For me, the material stuff isn’t so much the issue. I don’t need the big TV or expensive shoes. It’s the less tangible things that I seem to have to disentangle myself from. It makes me think of the passage from Luke 14:26, when Jesus says, “If anyone comes to me without hating his father and mother, wife and children, brothers and sisters, and even his own life, he cannot be my disciple.” For a long time that reading just didn’t resonate with me. How could we “hate” our mother and father, our brothers and sisters? But, as usual, Jesus wasn’t talking literally but in story form, trying to teach us a bigger concept.
Putting messianic prophecies aside (because so much of what Jesus said meant more to the Jews of his time than any of us can understand without a Bible scholar on hand), this passage is a reminder to us of where God needs to be in our lives.

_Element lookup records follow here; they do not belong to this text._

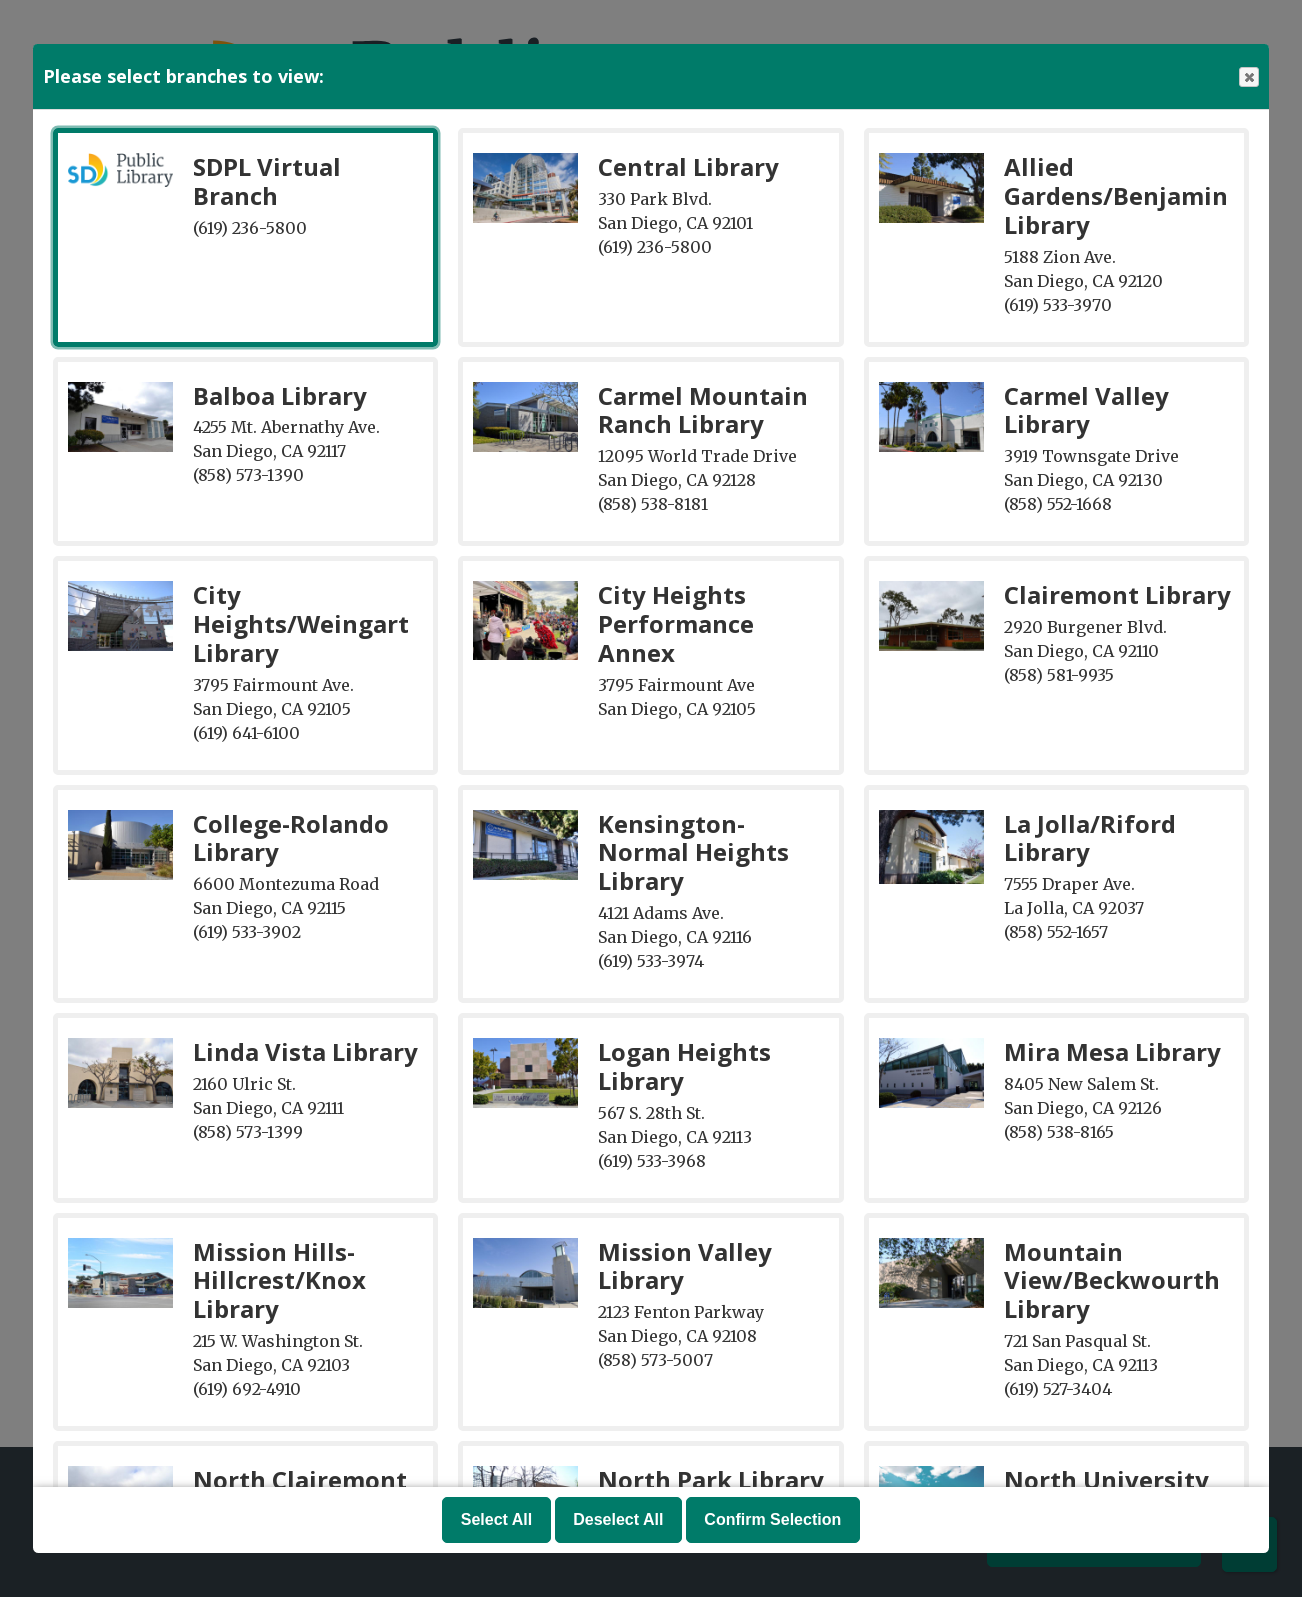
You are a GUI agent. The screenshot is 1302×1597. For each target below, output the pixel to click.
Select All (496, 1519)
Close (1248, 77)
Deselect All (618, 1519)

Of course we’re not supposed to hate the people close to us. After all, Jesus told us we were to love everyone, even our enemies, so I think it’s fair to say we’re supposed to love our family. But those relationships cannot become so all-consuming that they get in the way of our relationship with God.
So that’s what I’ve been thinking about these days. We go through life trying to fulfill certain roles in our immediate families, our extended families, our circle of friends, our community. Sometimes we don’t even stop to think whether that role is good for us or for anyone else; it’s just what we do because, well, aren’t we supposed to do it? No, as it turns out.
Our job is to love God first and let everything else fall into place. Detachment, I think, is a natural byproduct of the God-centered life. So, when we can’t make a family member love us, we find a way to love them anyway and let go. When our children start to spread their wings and we have the urge to mold them in our own image, we find a way to pull back and let them choose their own path. When we can’t be all things to all people, we find a way to step aside and quickly realize that things move forward without us.
Still, it’s not an easy thing to do, this detaching. Human nature makes us want to hold on for dear life, whether it’s to our possessions, our children, our larger family, or something even less tangible than that — our fears, our expectations, our self image.
I think I learned the greatest lesson in detachment when my mother died more than 22 years ago. Despite our physical separation, I realized — perhaps slowly as the initial grief began to fade — that the bond we shared transcended time and space. It remains for all time, and that’s a beautiful gift and a powerful lesson.
It’s only when we let go of our need to hold onto people and things that we finally experience the depth of love we were hungering for. It’s only when we remove the mask we put on for the world and face our true selves squarely in the mirror that we finally have the opportunity become the people we were created to be. It’s only when we love God first that we finally learn to love those around us more perfectly.